(Problem description): Check each line below for "agent" and say how many have it, with no other words.

(Entries supplied):
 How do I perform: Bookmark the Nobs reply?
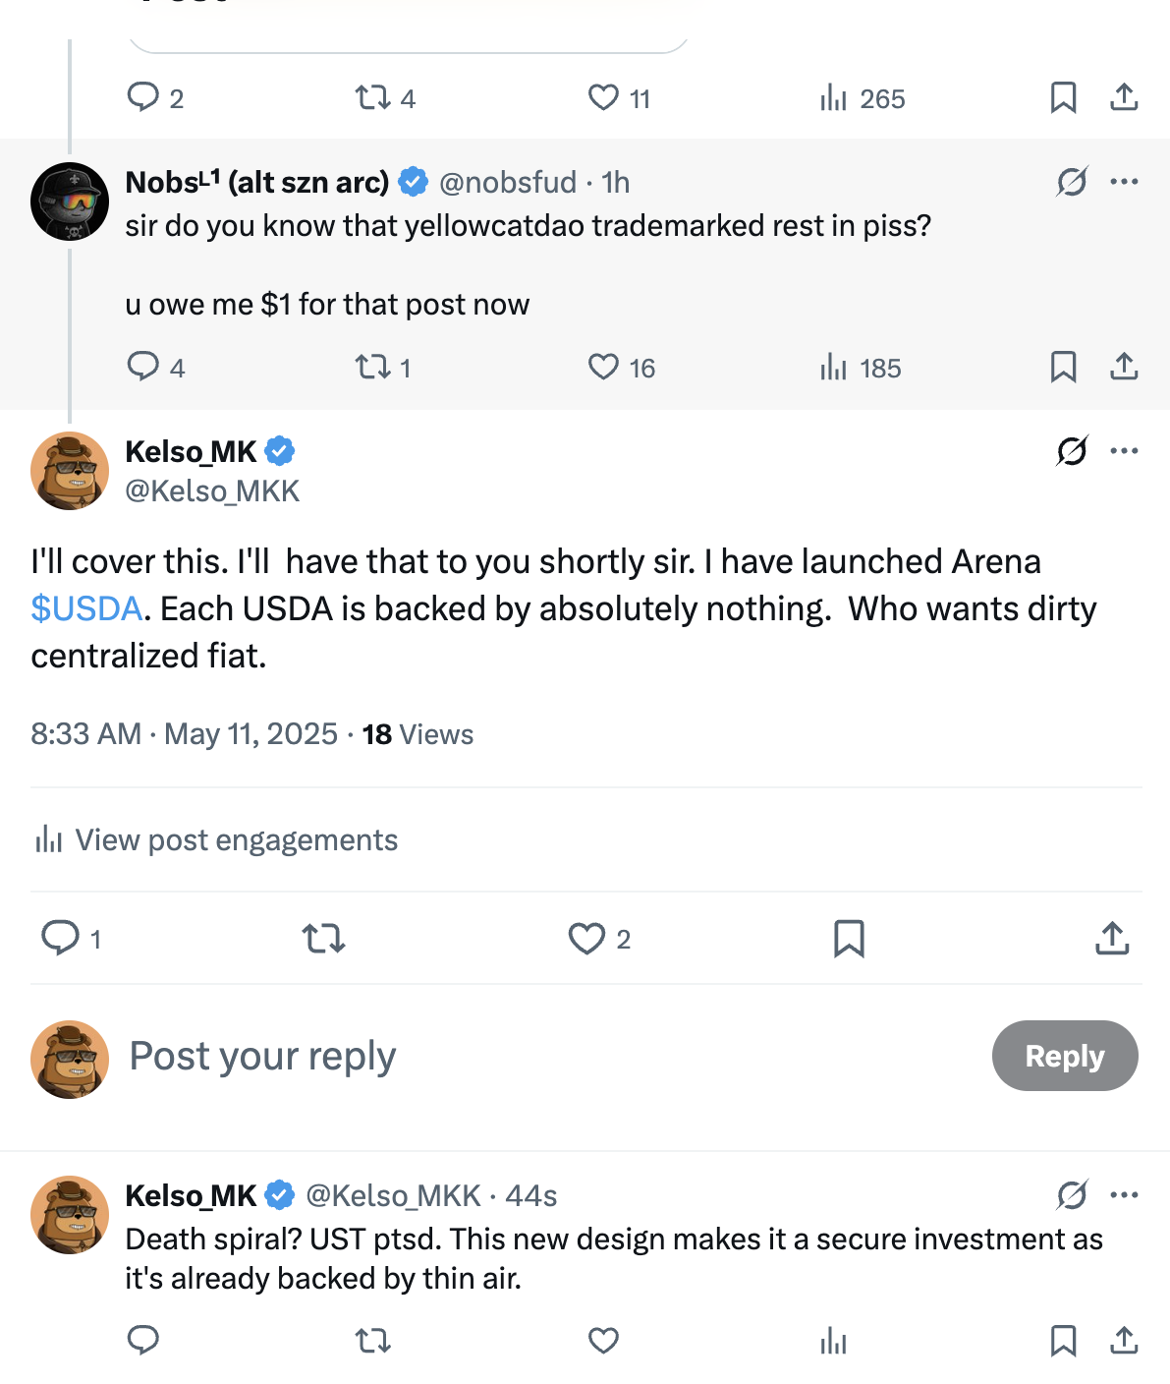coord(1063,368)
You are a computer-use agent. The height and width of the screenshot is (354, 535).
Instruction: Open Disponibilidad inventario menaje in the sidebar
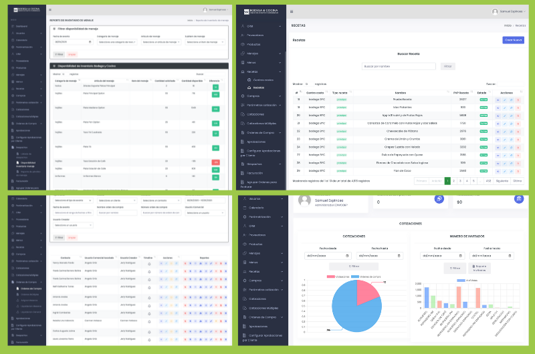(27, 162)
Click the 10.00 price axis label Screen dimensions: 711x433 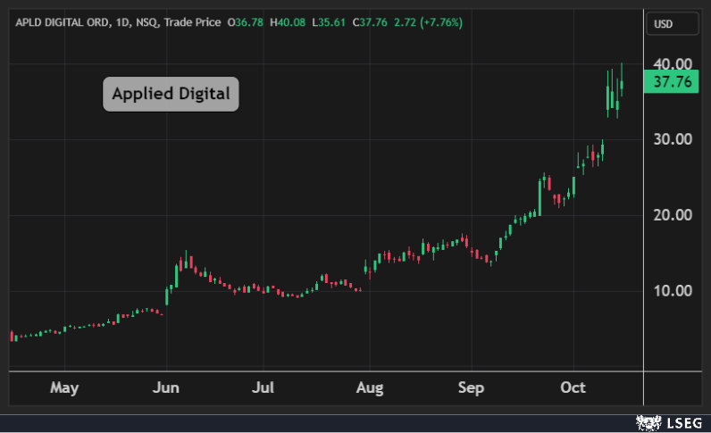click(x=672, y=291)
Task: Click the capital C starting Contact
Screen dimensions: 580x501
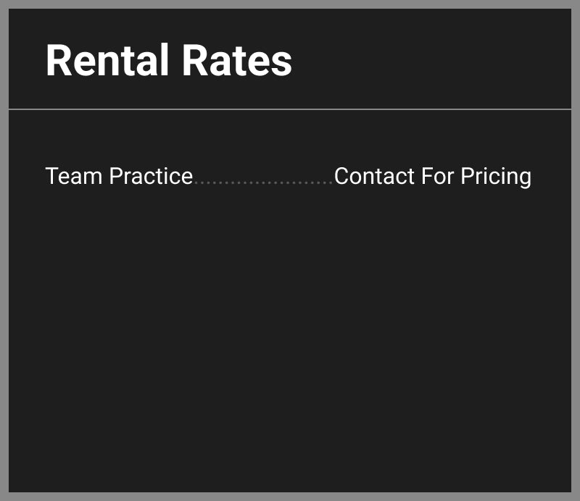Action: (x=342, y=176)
* * *
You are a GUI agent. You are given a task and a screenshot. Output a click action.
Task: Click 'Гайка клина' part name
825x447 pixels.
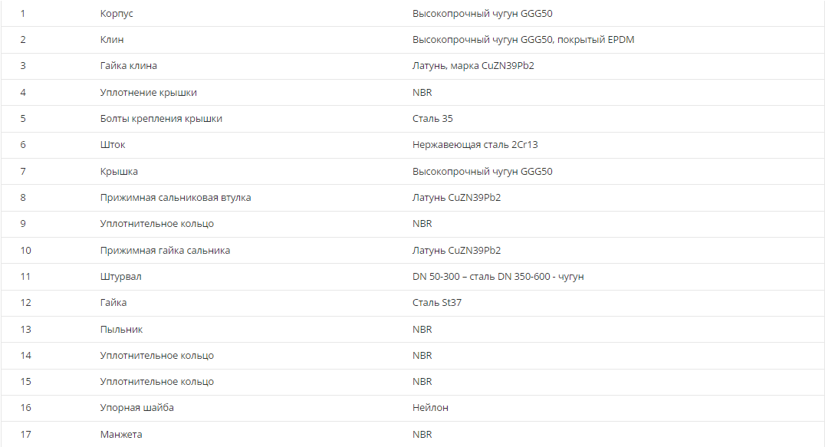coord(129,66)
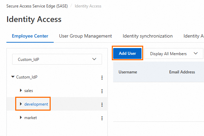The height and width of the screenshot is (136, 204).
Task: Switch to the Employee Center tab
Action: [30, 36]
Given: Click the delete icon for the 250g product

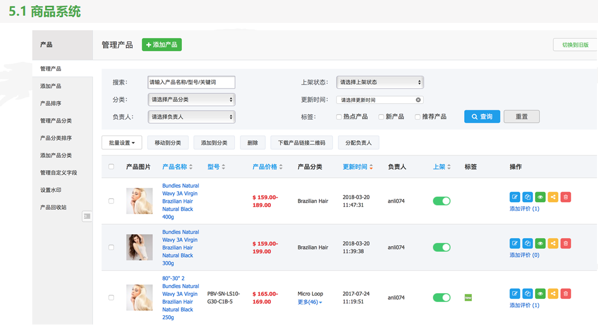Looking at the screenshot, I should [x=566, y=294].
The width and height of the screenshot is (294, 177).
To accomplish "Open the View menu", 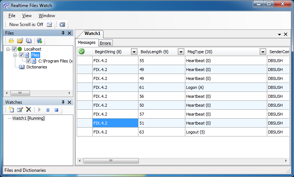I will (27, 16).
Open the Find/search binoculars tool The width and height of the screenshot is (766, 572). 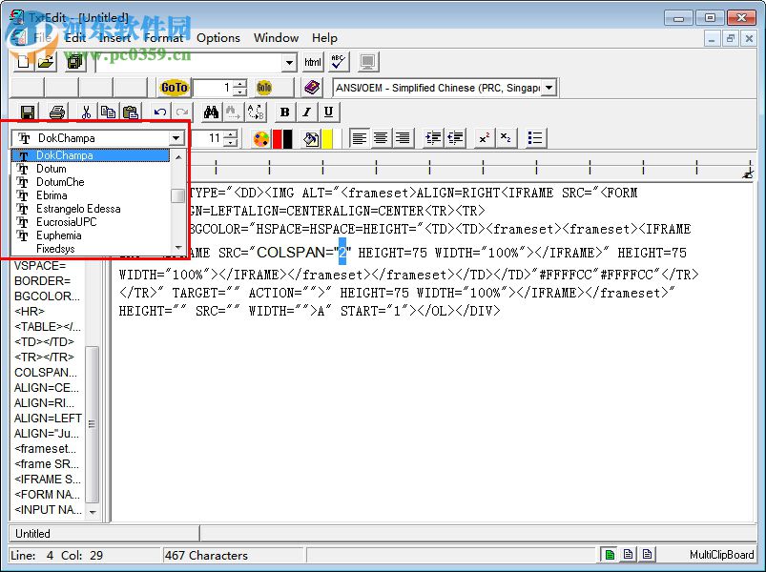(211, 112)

(Task solution): 2